Spanish government department

The Directorate-General for Traffic (Dirección General de Tráfico, DGT) is a component of the Spanish Department of the Interior responsible for the execution of the government's road policy in the Spanish road transport network. The DGT is both an administrative body and an autonomous agency, acting as Central Traffic Headquarters (Jefatura Central de Tráfico, JCT).

==Organisation==
The DGT is made up 50 provincial headquarters, one for each province, two local headquarters in Ceuta and Melilla and 14 local offices (Alcorcón, Alzira, Cartagena, Fuerteventura, Gijón, Ibiza, Lanzarote, La Línea de la Concepción, Menorca, La Palma, Sabadell, Santiago de Compostela and Talavera de la Reina).

===Director-general===
The Director-General is a civil servant who is responsible for the day-to-day operations of the DGT. The current director-general is Pere Navarro Olivella. Navarro Olivella already served as Director-General for Traffic between 2004 and 2012.

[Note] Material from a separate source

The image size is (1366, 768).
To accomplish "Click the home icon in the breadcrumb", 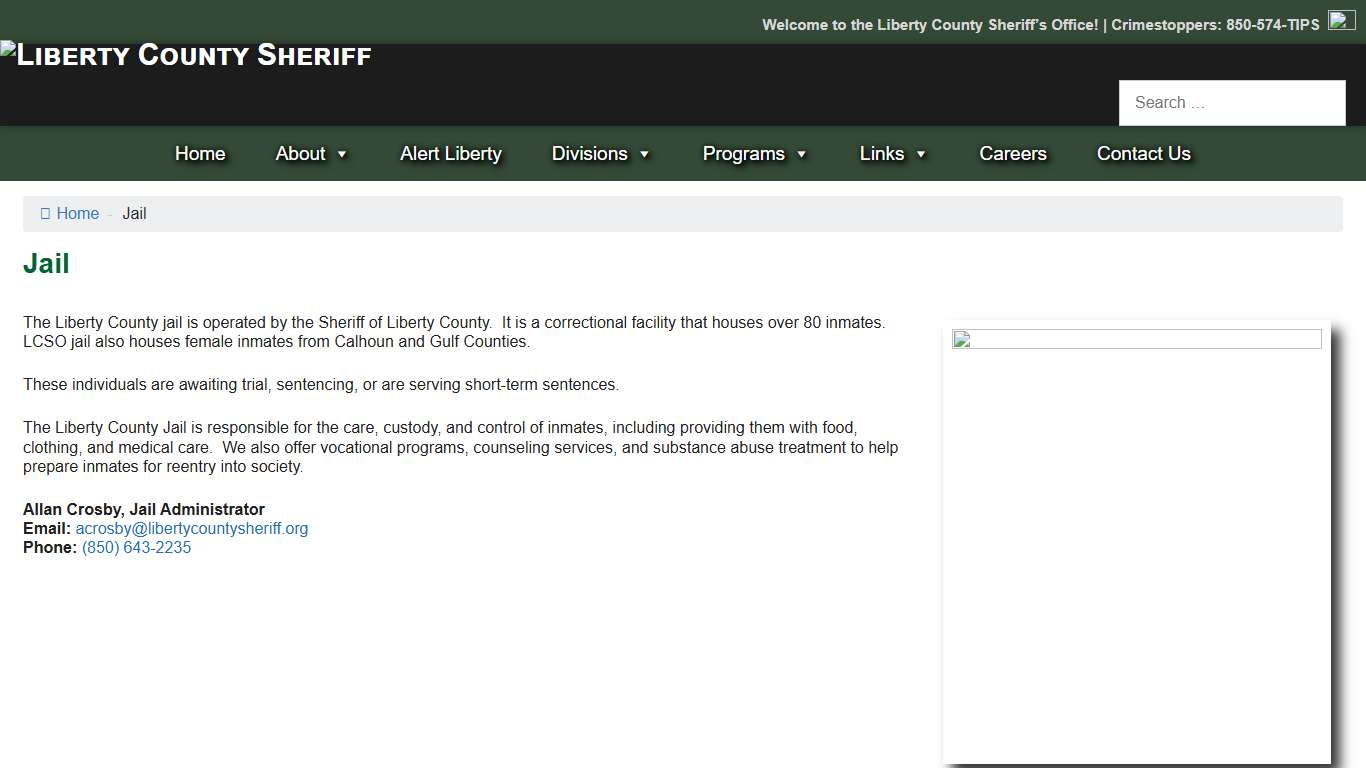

====Former directors general====
1. Carlos Muñoz-Repiso y Vaca (1971-1974)
2. José Ignacio San Martín López (1974-1976)
3. Jesús García Siso (1976-1978)
4. José María Fernández Cuevas (1978-1980)
5. Antonio Ramón Bernabéu González (1980-1982)
6. José Luis Martín Palacín (1982-1986)
7. David León Blanco (1986-1987)
8. Rosa de Lima Manzano Gete (1987-1988)
9. Miguel María Muñoz Medina (1988-1996)
10. Carlos Muñoz-Repiso Izaguirre (1996-2004)
11. Pere Navarro Olivella (2004-2012)
12. María Seguí Gómez (2012-2016)
13. Cristóbal Cremades Rodríguez (2016-2016)
14. Gregorio Serrano (2016-2018)
15. Pere Navarro Olivella (2018–present)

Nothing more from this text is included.